Start of Text block
Book review: Undiscovered Owls

Magnus Robb and The Sound Approach (2015) The Sound Approach, Poole, UK. Hardback, 308 pages. ISBN Number: 978-9-08109-337-8. Purchase here.

Earlier this year, Magnus Robb and The Sound Approach released their highly anticipated Undiscovered Owls book, which documents the vocalisations of all owl species in Europe, North Africa and the Middle East. This formidable team have generated an unparalleled collection of Western Palearctic bird sound recordings, which they use to popularise birdsong and to propose exciting taxonomic revisions. More on this later on.

Visually, this is a book of striking design and beauty with its matte black cover, yellow ‘owl eye’ coloured spine, stunning artwork and photographs, relaxed typography, smooth paper with quality printing, and its unusual landscape format, which I like. Håkan Delin’s elegant depiction of an Omani Owl illustrates its front cover – we’re treated to 57 more of his beautiful artworks throughout this book. It’s astonishing that Delin draws and paints from his long-term memory. Four CDs accompany Undiscovered Owls, with a total of 327 owl sound recordings from 34 countries and territories. The four Delin illustrated CDs fit snugly inside this book – I love the black night sky background and full moons on the inside book covers.
End of Text block
_Questions to answer_:
1. In the owl book review, change the part that opens with the words containing "Book review: Undiscovered" and closes with "this later on.", putting "Robb" wherever "Magnus Robb" appears.
2. Which regions does the owl book review say the book covers for owl vocalizations? Name every one.
3. Answer these questions from the owl book review:
(a) How many pages does the book have?
(b) How many owl sound recordings do the four CDs hold in total?
(c) Which owl does Håkan Delin's artwork on the front cover show?
Start of Information provided
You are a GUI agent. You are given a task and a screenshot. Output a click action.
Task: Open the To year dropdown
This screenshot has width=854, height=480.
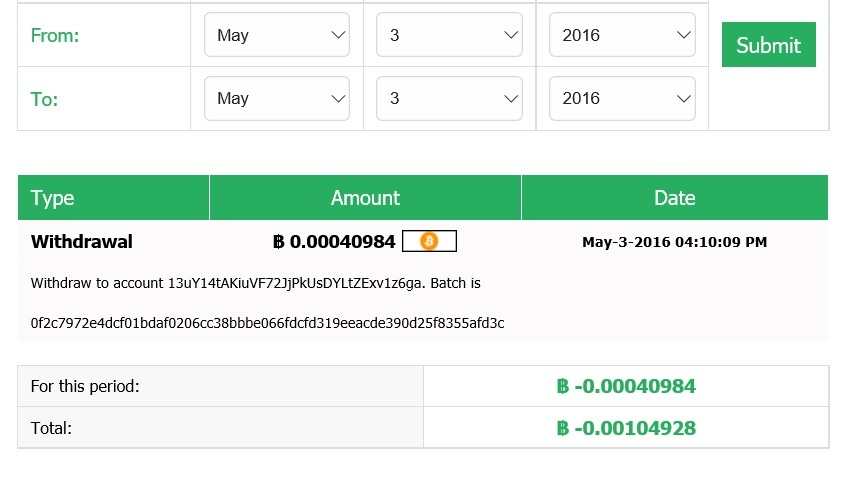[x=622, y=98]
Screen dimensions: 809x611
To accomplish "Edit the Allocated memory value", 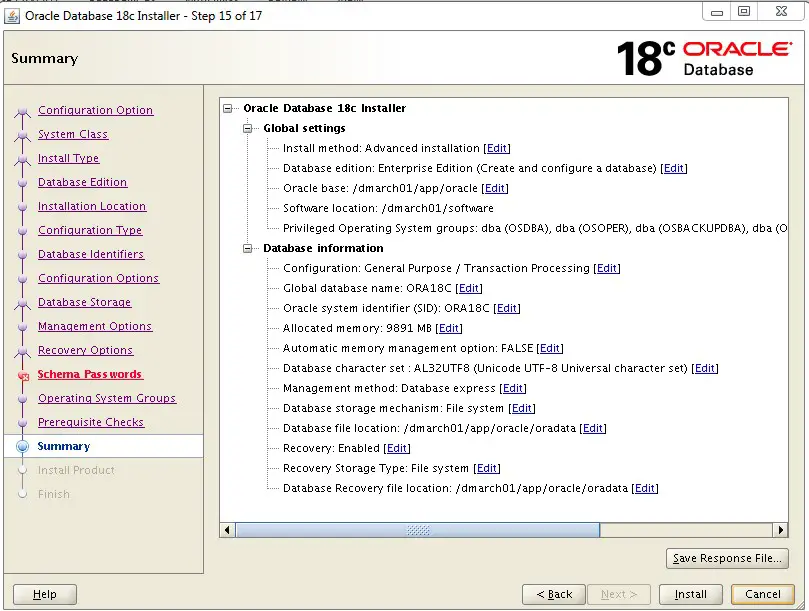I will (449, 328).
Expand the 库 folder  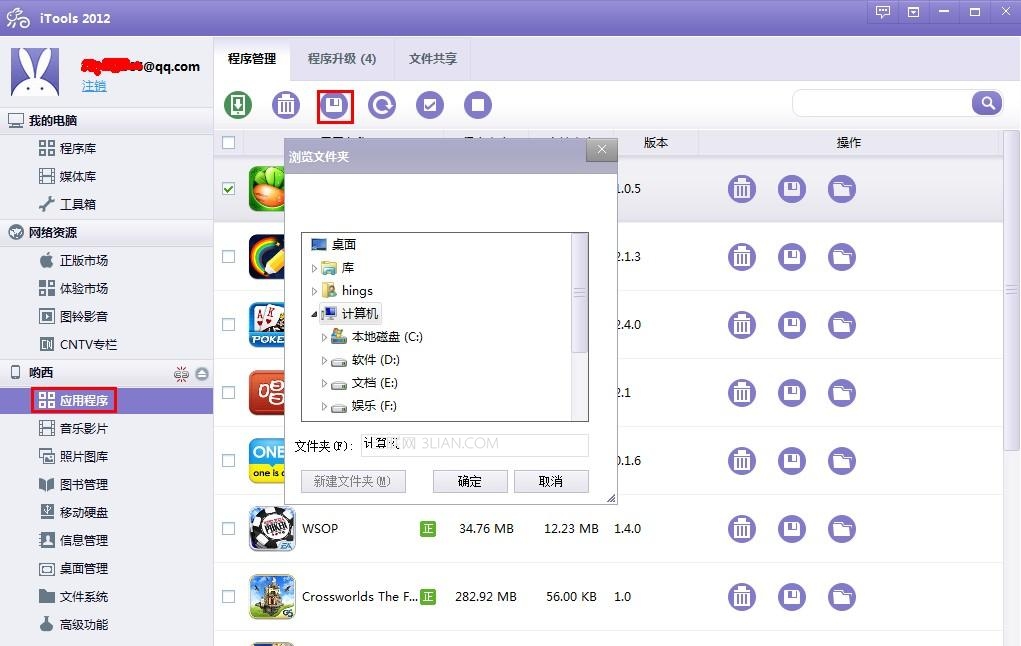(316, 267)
End of Information provided
_Responses per task_:
1.
Book review: Undiscovered Owls

Robb and The Sound Approach (2015) The Sound Approach, Poole, UK. Hardback, 308 pages. ISBN Number: 978-9-08109-337-8. Purchase here.

Earlier this year, Robb and The Sound Approach released their highly anticipated Undiscovered Owls book, which documents the vocalisations of all owl species in Europe, North Africa and the Middle East. This formidable team have generated an unparalleled collection of Western Palearctic bird sound recordings, which they use to popularise birdsong and to propose exciting taxonomic revisions. More on this later on.

2.
Europe
North Africa
the Middle East

3.
(a) 308
(b) 327
(c) An Omani Owl